EXERCISE BRIEF: Go through the listing below. Copy each line that has the string "computer".

GIVEN DATA:
==================================================

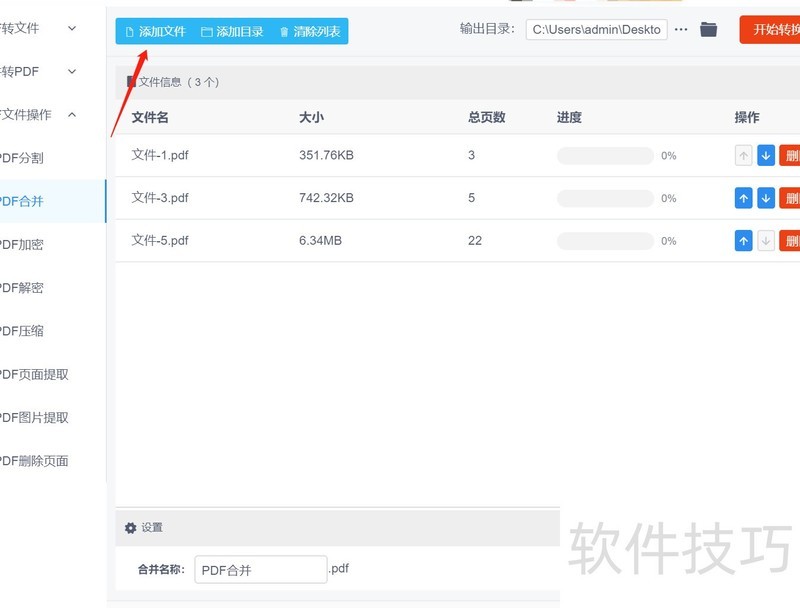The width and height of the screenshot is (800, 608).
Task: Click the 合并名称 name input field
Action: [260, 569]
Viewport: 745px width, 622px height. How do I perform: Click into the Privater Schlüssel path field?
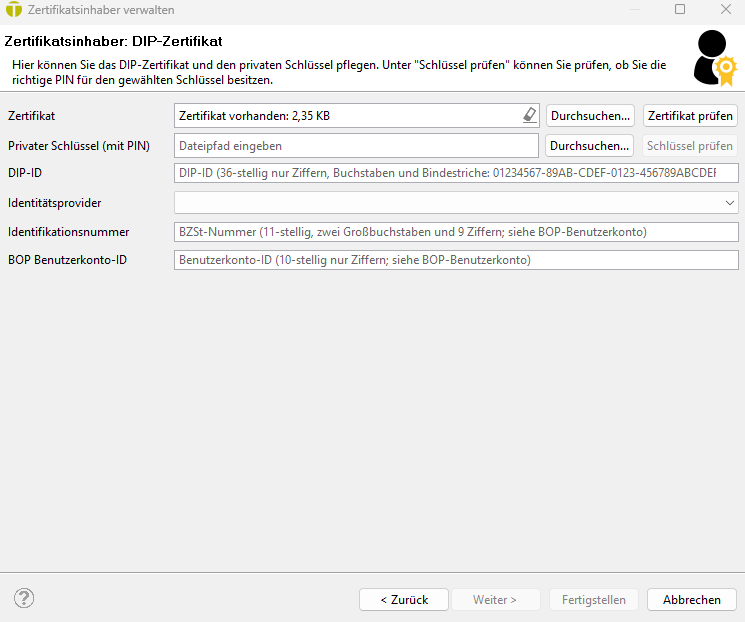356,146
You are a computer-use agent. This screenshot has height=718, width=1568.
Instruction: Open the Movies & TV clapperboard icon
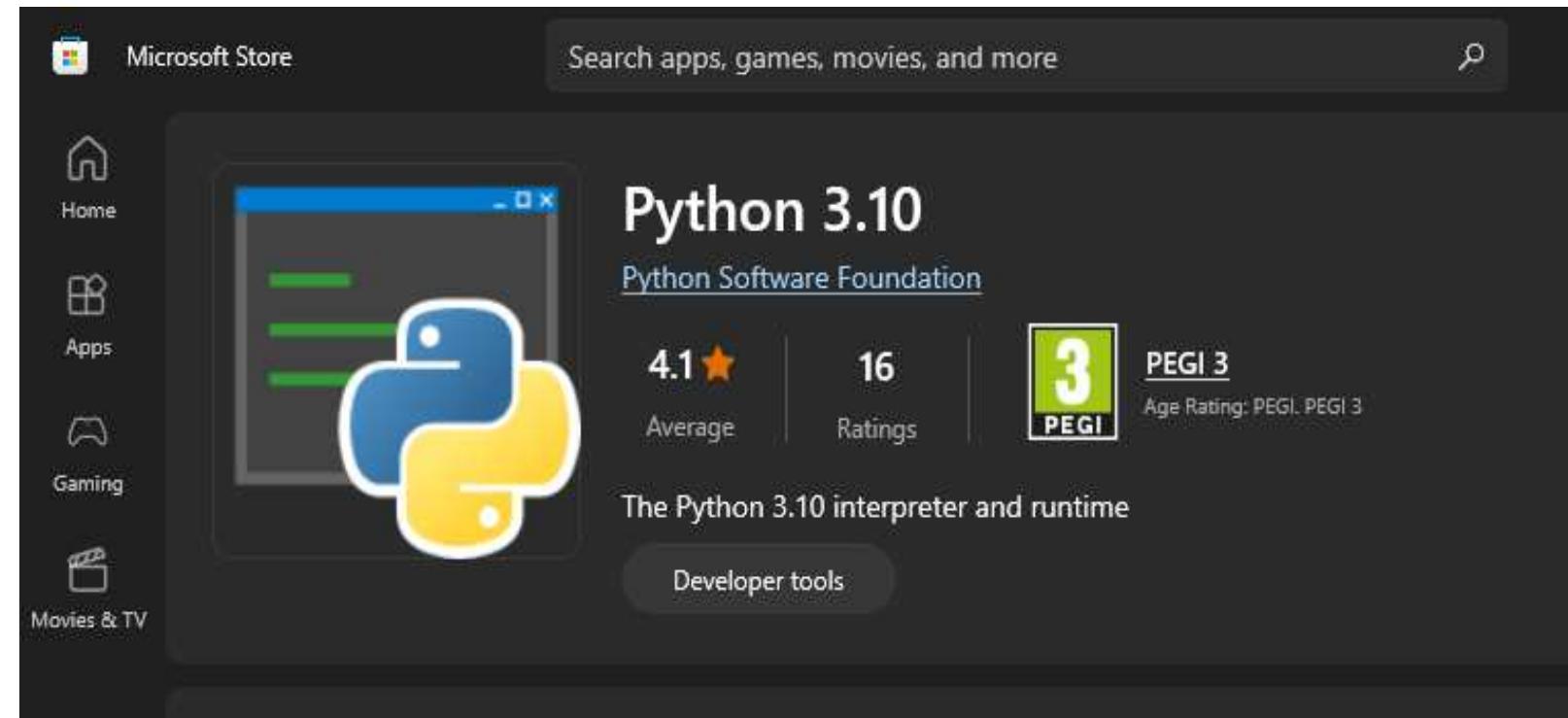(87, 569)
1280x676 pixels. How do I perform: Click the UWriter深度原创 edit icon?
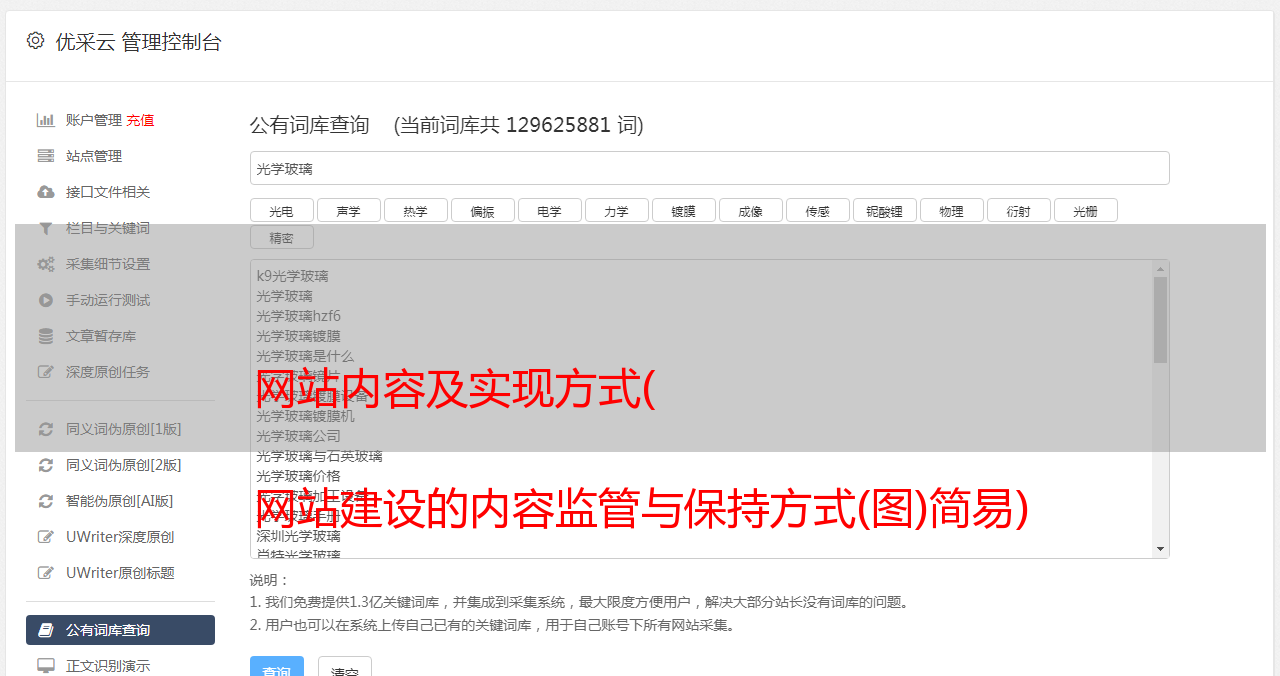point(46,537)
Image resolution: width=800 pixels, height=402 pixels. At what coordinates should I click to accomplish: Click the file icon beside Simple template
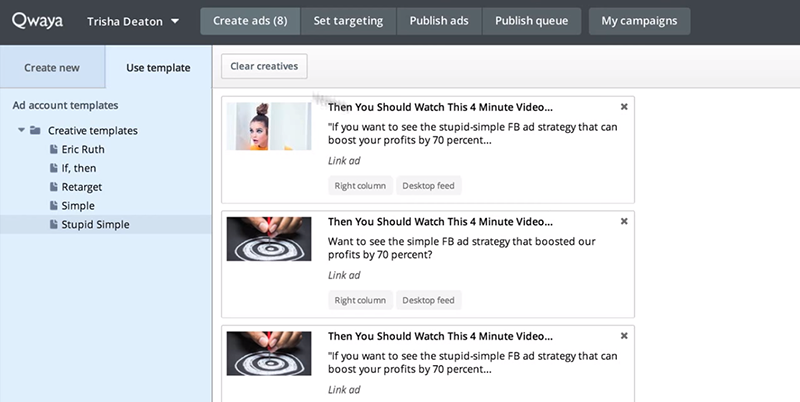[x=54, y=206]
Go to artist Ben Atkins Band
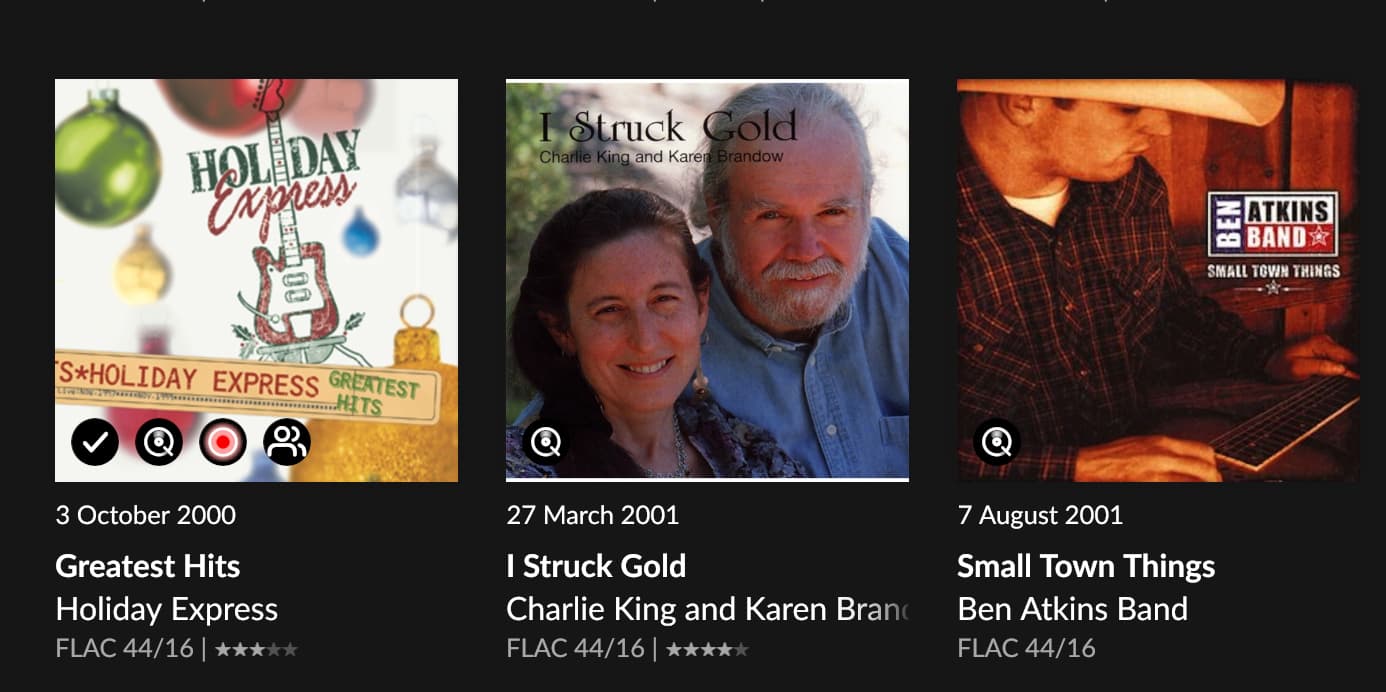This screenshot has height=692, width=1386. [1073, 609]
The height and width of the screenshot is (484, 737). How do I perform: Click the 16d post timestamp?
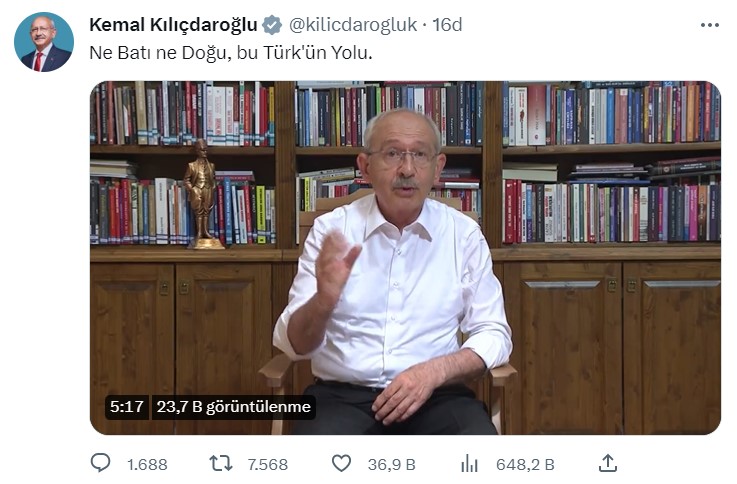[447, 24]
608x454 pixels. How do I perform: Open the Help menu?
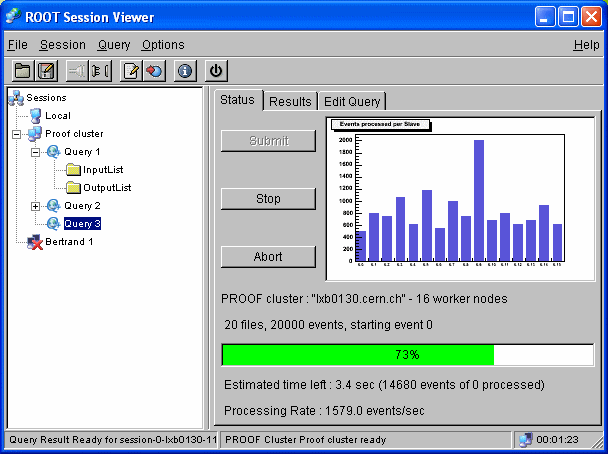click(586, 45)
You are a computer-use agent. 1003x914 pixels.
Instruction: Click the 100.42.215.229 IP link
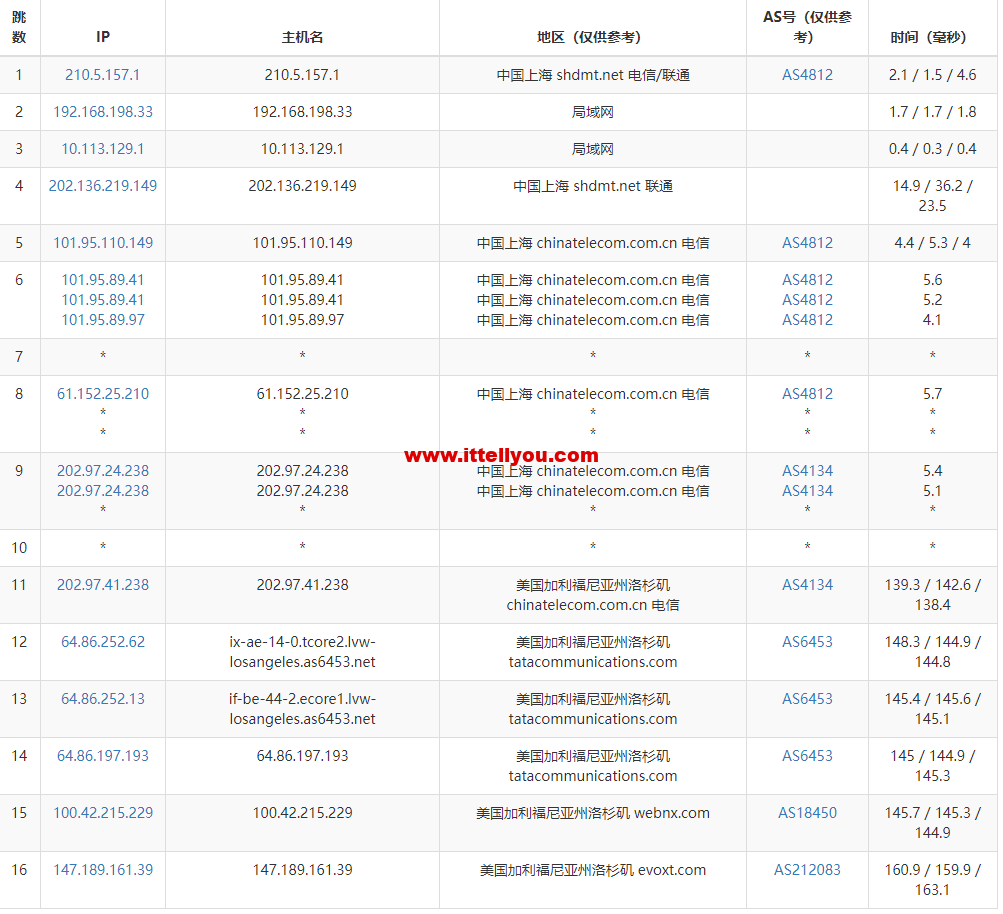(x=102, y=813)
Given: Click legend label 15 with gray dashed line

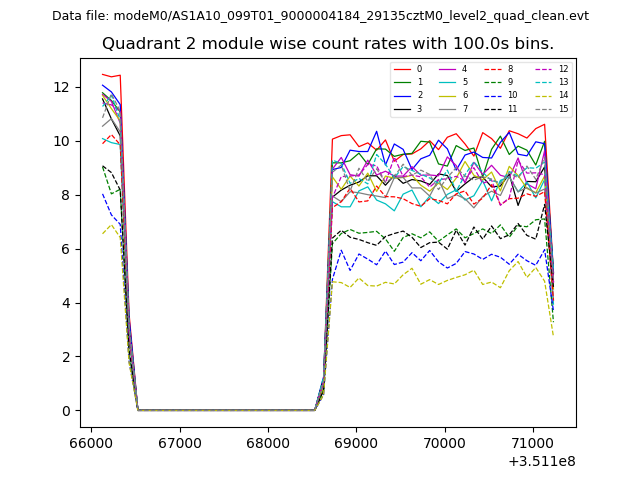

==================================================

ANSWER TO THE PROBLEM:
You are a computer-use agent. This screenshot has height=718, width=1568.
You are a computer-use agent. 1003x914 pixels.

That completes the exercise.